## READING TEXT
Kinofilm Project takes inspiration from the Kinoks, a Soviet cinema movement that emerged in the 1920's following the collapse of the Russian Empire. The Kinoks ("kino-oki," meaning cinema-eyes) was a collective of filmmakers who sought to revolutionize the role of film modern society. The Kinoks rejected staged cinema with its stars, plots, props and studio shooting, and insisted that films of the future be the cinema of fact. They published their manifestos in avant-garde journals, worked within Constructivist artistic circles, and had confidence in modernity and technology. The new movement was led by its founder (and former medical student) Dziga Vertov, his brother/cameraman Mikhail Kaufman and wife/editor Elizaveta Svilova. The Kinoks adopted slogans such as "Long live life as it is!" and "Film us as we are", demonstrating their belief that the stories of ordinary people and their everyday lives were subjects worthy of being captured on film.




Dziga Vertov (1896-1954) was one of the brilliant minds of early Soviet Cinema and revolutionized the documentary film by raising it to the level of personal art form. Born Denis Kaufman into a Jewish intellectual family in Bialystok, he adopted the name Dziga Vertov (which literally translates as "spinning top") when in university. Soon after the Russian Revolution he founded The Kinoks, and also joined the Moscow Film Committee, where as editor of the newsreel department he created agit-prop films from footage sent from the ongoing Civil War. Vertov insisted that everything in cinema should emanate from real life itself, and exem- plified this belief in his masterpiece film "Man With a Movie Camera", which dazzled international critics but was greeted with confusion and outrage in the USSR. Vertov had a decisive influence on subsequent documentary filmmaking, and years later, his influence was felt especially on the "cinema veritie" movement of the 1960's.

## WHAT TO WORK ON
a) Please list the things that the Kinoks text says the movement rejected in staged cinema.
b) Resume the Kinoks text with new prose that follows on from its last sentence.

## DATA UNDER STUDY

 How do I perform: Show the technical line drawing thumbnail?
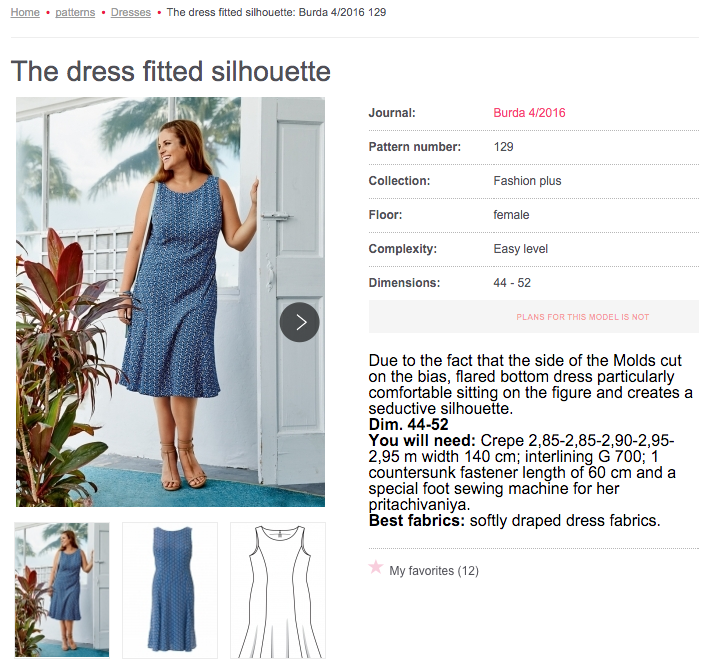[x=278, y=589]
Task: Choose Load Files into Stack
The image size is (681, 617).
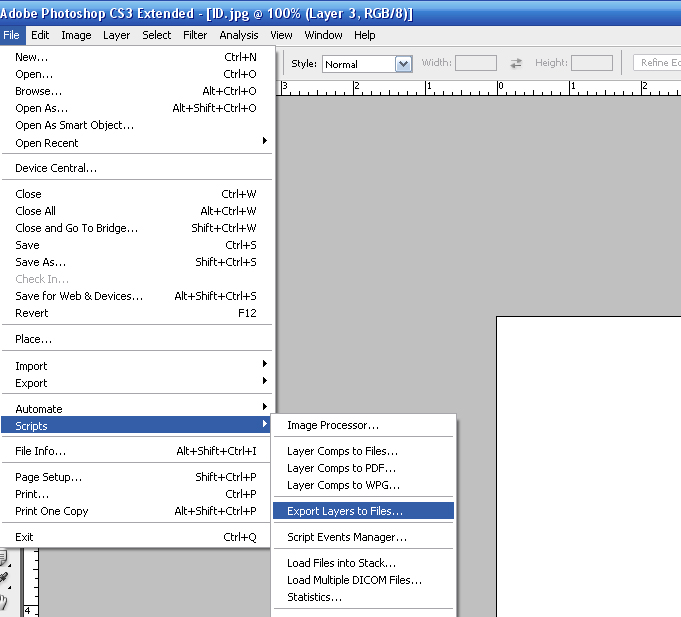Action: click(x=364, y=563)
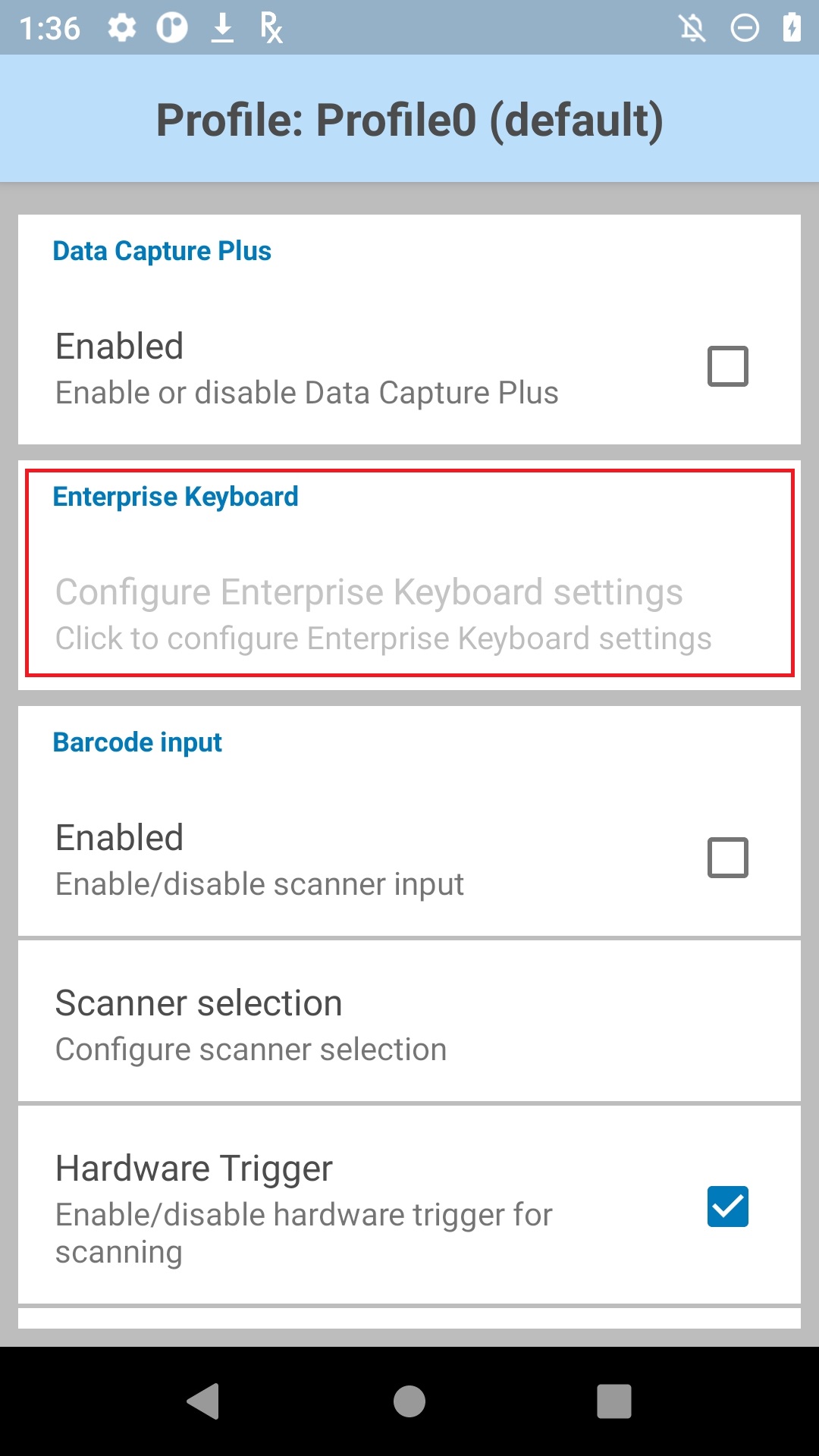The height and width of the screenshot is (1456, 819).
Task: Select the Data Capture Plus section header
Action: (x=162, y=251)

## ANSWER LIST
a) stars, plots, props, studio shooting

b)
Mikhail Kaufman (1897-1980) was the younger brother and key collaborator of director Dziga Vertov, and left his permanent stamp on early filmmaking by playing the title character in Vertov's groundbreaking documentary "Man With a Movie Camera". Raised in Moscow, Kaufman had an interest in photography from an early age. During the Russian Civil War, he served in the Red Army- afterwards he joined The Kinoks, serving as its main camera man from 1922 to 1929. He developed the hidden camera technique to film people unawares, and his directorial debut "Moscow" (1926) was the first to follow the dawn to dusk format that featured in the 1920's documentary genre known as "City Symphony" films. Kaufman parted ways professionally with Vertov in 1929, and continued developing his film style for several years; however, his talent was squashed by Stalinist censorship starting in the 1930's, and he spent his later career creating bland works of propaganda.





Elizaveta Svilova (1900-1975) was the wife of documentary filmmaker Dziga Vertov and a key member of his film collective. In her early teens, she began working as an editing assistant for the French film company Pathe in Moscow, and in 1918 became an editor of features at Goskino, the State Committee for Cinematography. Impressed by the dynamic style of Vertov's agit-prop documentaries, Svilova became one of his most vocal proponents. In 1922 she joined The Kinoks, began to work with Vertov, and they married in 1924. Svilova film edited alongside Vertov throughout the 1920's, and in 1931, was the assistant director for their first sound film "Entuziazm". Svilova was highly respected as a film editor, and her reputation protected her from the State disapporoval that negatively impacted her husband's later career. Following Vertov's death, Svilova put much effort into making his writings and archives available to the general public.